**EXERCISE TEXT**
-=-=-

History isn’t some static set of facts. … We are connected to history today.Nick Sheedy, quoted in She sued her enslaver for reparations and won. Her descendants never knew, [washingtonpost.com] from The Washington Post
This is from an interesting article in the Washington Post about the rediscovery of one families matriarch, Henrietta Woods, and her legal battle for reparations from the people who kidnapped her and sold her back into slavery. Spoiler: she won. It reminded me of one of the plot lines in Lovecraft Country [confusion.cc] about the family matriarch who kept a record book of the debt she was owed by her former slave masters, with interest. I wonder if the author was familiar with this story.
It will be interesting to see how the current discussions about reparations [forbes.com] go in the US. This article seems to be making an argument, without blatantly stating it, that the long term success and attitude of Henrietta Woods descendants owes something to the reparations she won, not only the cash but to the fact of the reparations.

-=-=-

Collected data

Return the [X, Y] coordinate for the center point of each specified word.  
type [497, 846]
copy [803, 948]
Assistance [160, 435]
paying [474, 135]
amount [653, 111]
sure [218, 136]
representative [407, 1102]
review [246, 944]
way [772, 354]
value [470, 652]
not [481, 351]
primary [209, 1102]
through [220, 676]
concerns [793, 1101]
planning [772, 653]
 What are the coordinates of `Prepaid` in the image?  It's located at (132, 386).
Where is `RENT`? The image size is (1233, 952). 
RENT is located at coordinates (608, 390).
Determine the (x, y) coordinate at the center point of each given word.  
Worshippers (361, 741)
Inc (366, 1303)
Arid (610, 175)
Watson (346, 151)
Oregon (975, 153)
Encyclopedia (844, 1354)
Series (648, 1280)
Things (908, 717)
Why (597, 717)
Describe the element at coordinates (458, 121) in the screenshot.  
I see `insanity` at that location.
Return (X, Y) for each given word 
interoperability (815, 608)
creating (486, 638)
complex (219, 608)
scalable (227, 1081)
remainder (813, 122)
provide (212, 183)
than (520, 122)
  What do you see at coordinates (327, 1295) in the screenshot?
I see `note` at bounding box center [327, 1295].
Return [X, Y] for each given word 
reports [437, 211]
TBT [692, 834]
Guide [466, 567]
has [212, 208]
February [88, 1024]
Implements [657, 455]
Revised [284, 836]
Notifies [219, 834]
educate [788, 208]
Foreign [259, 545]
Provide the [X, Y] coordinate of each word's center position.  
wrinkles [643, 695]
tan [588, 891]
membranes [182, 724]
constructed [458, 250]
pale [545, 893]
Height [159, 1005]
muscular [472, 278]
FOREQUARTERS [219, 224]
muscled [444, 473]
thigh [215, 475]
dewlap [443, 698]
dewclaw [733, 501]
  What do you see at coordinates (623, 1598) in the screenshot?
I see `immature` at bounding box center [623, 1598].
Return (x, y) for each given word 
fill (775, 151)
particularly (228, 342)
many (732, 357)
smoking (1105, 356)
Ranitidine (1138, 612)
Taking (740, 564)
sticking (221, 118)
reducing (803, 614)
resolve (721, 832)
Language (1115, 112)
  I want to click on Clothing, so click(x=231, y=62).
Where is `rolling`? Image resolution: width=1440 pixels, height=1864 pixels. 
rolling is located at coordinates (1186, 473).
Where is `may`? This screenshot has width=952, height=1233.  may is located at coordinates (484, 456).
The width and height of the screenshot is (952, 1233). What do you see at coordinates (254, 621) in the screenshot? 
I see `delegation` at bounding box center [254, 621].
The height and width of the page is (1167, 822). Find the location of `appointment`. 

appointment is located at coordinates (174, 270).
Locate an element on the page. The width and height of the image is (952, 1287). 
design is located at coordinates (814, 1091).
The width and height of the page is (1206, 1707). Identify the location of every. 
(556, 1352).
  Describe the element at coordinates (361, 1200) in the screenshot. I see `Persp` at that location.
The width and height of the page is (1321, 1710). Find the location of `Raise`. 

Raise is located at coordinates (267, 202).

-=-=-

**ACTION ITEM A**
How would you translate this sentence from the post on Henrietta Woods into Spanish: "History isn’t some static set of facts."
**ACTION ITEM B**
In the post on Henrietta Woods:
(i) Which newspaper published the article about Henrietta Woods?
(ii) What did the family matriarch in the Lovecraft Country plot line keep a record book of?
(iii) Who is quoted as saying that we are connected to history today?
**ACTION ITEM C**
Could you reproduce, word for word, the part of the post on Henrietta Woods that opens with the words "History isn’t some" and closes with "with this story."?

**WRITTEN SOLUTION A**
La historia no es un conjunto estático de hechos.

**WRITTEN SOLUTION B**
(i) The Washington Post.
(ii) The debt she was owed by her former slave masters, with interest.
(iii) Nick Sheedy.

**WRITTEN SOLUTION C**
History isn’t some static set of facts. … We are connected to history today.Nick Sheedy, quoted in She sued her enslaver for reparations and won. Her descendants never knew, [washingtonpost.com] from The Washington Post
This is from an interesting article in the Washington Post about the rediscovery of one families matriarch, Henrietta Woods, and her legal battle for reparations from the people who kidnapped her and sold her back into slavery. Spoiler: she won. It reminded me of one of the plot lines in Lovecraft Country [confusion.cc] about the family matriarch who kept a record book of the debt she was owed by her former slave masters, with interest. I wonder if the author was familiar with this story.